現実の世の中は、格差社会であり、差別があり、戦争が絶えず、先行きも見えない状況であり、この世の中をどうしたらよいのかという問いでありました。

お若い方が、このような思いを抱いてくれることは有り難いことです。

そのときに私は「箸よく盤水を回す」という言葉を紹介しました。

盥に水をいっぱい注いで、その水を回すにはどうしたらいいか。

盥を抱えて動かそうとしても、下手をすると盥ごとひっくり返してしまうことになりかねません、

そんな時に、盥の水の真ん中に一本の箸を立てて、静かに小さな円をかくのです。

小さな円でいいのです。

じっくりとあきらめずに、ずっと小さな円を描き続けると、だんだん波紋をえがくようになり、やがてはうねりとなって自ら回り出すのです。

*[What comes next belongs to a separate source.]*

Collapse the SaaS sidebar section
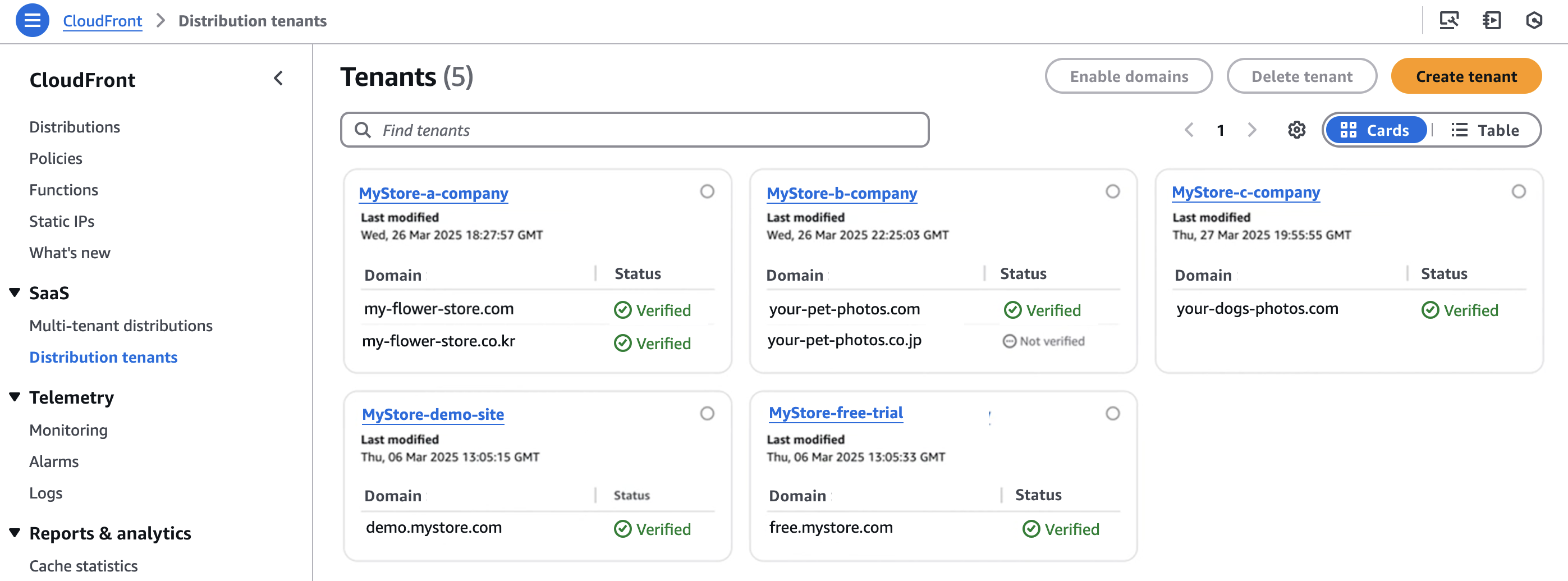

この世の中をなんとかしようと思って、政治を変えようとお考えになるのもけっこうであります。

社会運動を行うこともけっこうであります。

ただ禅や仏教は、あまり社会運動には深く関わることをしてきませんでした。

それよりも自分の持ち場で、出来ることをコツコツ行うことを大事にしています。

自分の持ち場で一所懸命にはたらいていると、きっとそのまわりが感化されてゆきます。

必ず何らかの影響を受けるものです。

そうしてそれがだんだん大きくなってゆくことを目指していますと伝えたのでありました。

『維摩経』には

「浄らかな仏の国が得たいと思うならば、その心を浄くするのがよい。心が浄いならば、その居る国も浄い」という言葉があります。

仏の国とは、理想の国と言ってもいいでしょう。

格差や差別のない、争いのない理想の国であります。

その国を得るにはどうしたらいいかというと、お釈迦様が心を浄くしなさいと説かれたのでした。

そう説かれてお弟子の舎利弗は思いました。

「もし心が浄ければ、その国も浄いというのならば、お釈迦様が嘗て道を求められた時に、よもや汚れた心を起こされたのではないのに、この世はどうしてこのように汚れているのであろう」と。

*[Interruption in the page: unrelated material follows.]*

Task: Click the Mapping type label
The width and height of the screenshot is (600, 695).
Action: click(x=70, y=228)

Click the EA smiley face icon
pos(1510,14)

お釈迦様はこの思いを知って、「舎利弗よ、目の見えない人は日や月を見ることができない、しかしそれで決して、日や月に光がないとは言えないであろう。

それは日や月の咎ではないのだ。

それと同じく、人人はその罪によって仏の国の浄さを見ることができないのである。

この世は浄い、しかしそれが見えないまでである」と仰せになりました。

この時、その座にあった一人の婆羅門が言いました。

「尊者舎利弗よ、この世界は決して汚れてはいない、神神の宮殿のように澄み渡っている」と。

舎利弗は「私にはそうは見えない、この世界は醜い穢れたものに満ちている」と言います。

婆羅門は「それはあなたが仏の智慧によらず、心に高低の見をもっているからである、菩薩はすべての人人に対うて、平等の浄い心を抱いているから、この国も浄らかに映るのである」と言いました。

この時、お釈迦様は御足をあげて大地を指し給うと、忽ち世界は一変して広広と光り輝き、人人はいつの間にか、皆宝で鏤めた蓮華の座にその身を見出して、驚き眼をみはったのでした。」

という話であります。

このお釈迦様が「足の指を以つて、地をおさえた」というところは大事であります。

足で地面をしっかり踏むのであります。

理想の国といって、頭で描くものではありません。

遠くに求めるのではありません。

この足元なのです。

その企業の研修会の終わった午後は、都内で、帯津良一先生と対談をしました。

書籍にするための対談であります。

対談のあと食事をしていたときに、私は帯津先生に、帯津先生は今一番心に思っていることは何ですかとうかがいました。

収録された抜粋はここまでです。